"We Don’t Create Jobs In the Public Sector"

Deputy Minister Wilfred Bangura of the Ministry of Commerce and Industry.


... Says Deputy Minister Wilfred Bangura from the Ministry of Commerce 

A senior official of the administration of President George Weah has reminded the government of the need to implement robust policies to spurn economic growth and job creation in the private sector. 

The official, who works at the Ministry of Commerce and Industry, noted that a bigger private sector can accelerate wealth creation and can elevate the standard of living.  Deputy Minister Wilfred Bangura of the Ministry of Commerce noted that governments in developing countries such as Liberia can only do better when the private sector is prosperous and successful.

“We do not create jobs in the public sector. Jobs are created in the private sector. Anyone who tells you that there is wealth in the public sector for any individual benefit, that person is a liar,” noted Deputy Min. Bangura, who heads the Ministry’s Central Administration. 

He added: “If so, it is only through corruption, but that is harmful and terrible for the doer and the country. Government does not create jobs but ensures there is an enabling environment for the private sector to flourish.”

Min. Bangura added that the Weah-led government should hook into the private sector more to accommodate many people in the job market.

“People can tell you how many jobs there are in the government but not in the private sector. They are limitless in the private sector," Bangura noted. “This is why we should consider the private sector as the main source of poverty reduction. It should go across the ecosystem of the government for development and growth."

“Successful companies are usually investing more, generating profits, paying salaries, and taxes. But if they do not have the enabling environment created by the government, it becomes difficult for a country to generate enough money to develop infrastructures and improve systems, including the education of its citizens,” Bangura noted.

The Deputy Commerce Minister made the remark recently at the Public Procurement and Concessions Commission (PPCC)’s third annual forum. He spoke on the theme “Private Sector Engagement: Empowering Business for Competition.”

In his remarks, Bangura reminded the government that small businesses are the engines for growth, "The best approach to spur growth is to work through small businesses."

The acting Commerce Minister was particular when he made mention of the Ever Green Recycling Institute (EGRI), a Liberian-owned waste management and recycling micro-company that is producing gasoline, fuel, construction bricks, among several other things through the use of plastic trash.

“We have done our best through some international support programs to allow this small but productive company access money to continue with the production,” he said. “We are glad that they have always used donor funds coming in grants to achieve some specific goals. More of EGRI are needed to help clean our streets of waste. More jobs come through their work, too.”

He said there is some money available in the 2022 Fiscal budget for loans to small businesses so they can grow, expand, and accommodate more workers who, in turn, will be able to put food on their tables through an organized income, no matter how little it may be.

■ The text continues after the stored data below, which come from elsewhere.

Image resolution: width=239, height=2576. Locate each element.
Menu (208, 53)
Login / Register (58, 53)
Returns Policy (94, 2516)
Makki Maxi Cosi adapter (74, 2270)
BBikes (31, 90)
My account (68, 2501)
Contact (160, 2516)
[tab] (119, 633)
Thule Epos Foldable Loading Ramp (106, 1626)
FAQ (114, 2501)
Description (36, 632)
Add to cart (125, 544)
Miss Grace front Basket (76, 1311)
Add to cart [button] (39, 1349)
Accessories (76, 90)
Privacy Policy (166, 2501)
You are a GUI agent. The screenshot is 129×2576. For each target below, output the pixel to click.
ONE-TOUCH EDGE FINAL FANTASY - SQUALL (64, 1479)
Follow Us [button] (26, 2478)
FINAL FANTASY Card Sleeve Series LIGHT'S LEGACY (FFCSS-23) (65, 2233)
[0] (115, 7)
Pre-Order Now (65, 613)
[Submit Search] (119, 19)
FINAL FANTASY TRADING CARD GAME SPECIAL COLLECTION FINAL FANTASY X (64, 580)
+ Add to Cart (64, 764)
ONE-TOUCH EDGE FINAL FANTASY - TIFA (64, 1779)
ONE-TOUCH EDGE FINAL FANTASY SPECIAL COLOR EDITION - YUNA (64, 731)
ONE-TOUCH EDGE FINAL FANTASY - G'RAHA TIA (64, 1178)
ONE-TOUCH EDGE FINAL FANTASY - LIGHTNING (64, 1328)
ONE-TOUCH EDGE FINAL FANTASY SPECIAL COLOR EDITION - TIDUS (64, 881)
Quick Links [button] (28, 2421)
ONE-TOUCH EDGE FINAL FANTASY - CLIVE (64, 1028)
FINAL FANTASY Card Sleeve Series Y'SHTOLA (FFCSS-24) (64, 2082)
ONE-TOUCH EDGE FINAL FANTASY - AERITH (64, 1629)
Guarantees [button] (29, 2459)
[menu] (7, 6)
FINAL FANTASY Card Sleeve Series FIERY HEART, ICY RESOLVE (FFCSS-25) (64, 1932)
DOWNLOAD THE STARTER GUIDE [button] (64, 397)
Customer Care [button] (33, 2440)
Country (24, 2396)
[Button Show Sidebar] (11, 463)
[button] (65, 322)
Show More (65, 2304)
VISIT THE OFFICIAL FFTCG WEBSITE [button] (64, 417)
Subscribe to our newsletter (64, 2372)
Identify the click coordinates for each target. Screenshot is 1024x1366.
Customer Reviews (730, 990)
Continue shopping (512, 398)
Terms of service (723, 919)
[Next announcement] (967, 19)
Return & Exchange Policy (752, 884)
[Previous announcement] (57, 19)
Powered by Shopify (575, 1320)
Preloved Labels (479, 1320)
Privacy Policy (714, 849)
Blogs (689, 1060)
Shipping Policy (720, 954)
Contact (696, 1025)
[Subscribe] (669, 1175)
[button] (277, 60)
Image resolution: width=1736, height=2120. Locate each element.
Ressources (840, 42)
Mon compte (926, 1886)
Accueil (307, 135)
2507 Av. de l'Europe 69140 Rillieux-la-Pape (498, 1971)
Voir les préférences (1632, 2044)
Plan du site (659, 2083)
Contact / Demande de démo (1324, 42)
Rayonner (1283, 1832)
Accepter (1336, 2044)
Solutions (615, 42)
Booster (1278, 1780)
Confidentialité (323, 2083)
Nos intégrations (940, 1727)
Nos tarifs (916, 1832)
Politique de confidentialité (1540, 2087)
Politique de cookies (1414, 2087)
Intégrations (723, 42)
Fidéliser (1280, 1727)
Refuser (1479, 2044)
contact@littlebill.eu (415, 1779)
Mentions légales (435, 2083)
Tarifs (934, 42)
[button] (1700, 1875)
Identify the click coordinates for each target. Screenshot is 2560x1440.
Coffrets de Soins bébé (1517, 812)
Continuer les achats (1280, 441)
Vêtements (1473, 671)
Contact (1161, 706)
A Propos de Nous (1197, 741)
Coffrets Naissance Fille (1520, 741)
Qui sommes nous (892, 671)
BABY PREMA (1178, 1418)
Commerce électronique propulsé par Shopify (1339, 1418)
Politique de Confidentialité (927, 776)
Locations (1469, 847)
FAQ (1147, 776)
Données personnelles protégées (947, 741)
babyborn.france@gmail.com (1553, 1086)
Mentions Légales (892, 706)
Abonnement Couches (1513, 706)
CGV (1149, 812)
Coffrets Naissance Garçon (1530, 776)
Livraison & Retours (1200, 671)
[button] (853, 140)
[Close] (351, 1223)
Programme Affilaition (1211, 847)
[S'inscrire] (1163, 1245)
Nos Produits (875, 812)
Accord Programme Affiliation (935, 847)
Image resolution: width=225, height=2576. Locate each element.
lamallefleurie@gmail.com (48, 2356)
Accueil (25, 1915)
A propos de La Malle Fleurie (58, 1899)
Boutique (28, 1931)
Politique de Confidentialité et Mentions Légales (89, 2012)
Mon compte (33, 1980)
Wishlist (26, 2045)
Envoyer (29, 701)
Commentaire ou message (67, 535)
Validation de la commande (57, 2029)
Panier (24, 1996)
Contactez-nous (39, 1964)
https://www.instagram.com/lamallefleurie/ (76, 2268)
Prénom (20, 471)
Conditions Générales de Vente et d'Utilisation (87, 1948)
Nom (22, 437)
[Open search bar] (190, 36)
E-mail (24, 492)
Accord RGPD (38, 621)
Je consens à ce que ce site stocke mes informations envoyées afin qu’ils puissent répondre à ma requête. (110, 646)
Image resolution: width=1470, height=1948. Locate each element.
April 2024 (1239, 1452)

Meanwhile, Bangura pointed out that small businesses are not allowed to participate in international competitions and, as such, to have more Liberian businesses rise to the scene, they need support to leave from the informal sector to the formal sector.

“Not many of our Liberian businesses are registered with the Liberia Business Registry (LBR), nor are they paying taxes. They are small in size and are not generating much to contribute to the national development drive. This is why the government is now trying to help a number of them grow and expand appreciably,” Bangura disclosed.

He concluded that the reason the government is not doing business with many Liberian-owned businesses is that they are not legally operating and cannot participate in bidding processes as provided for in the Public Procurement and Concessions Commission Law.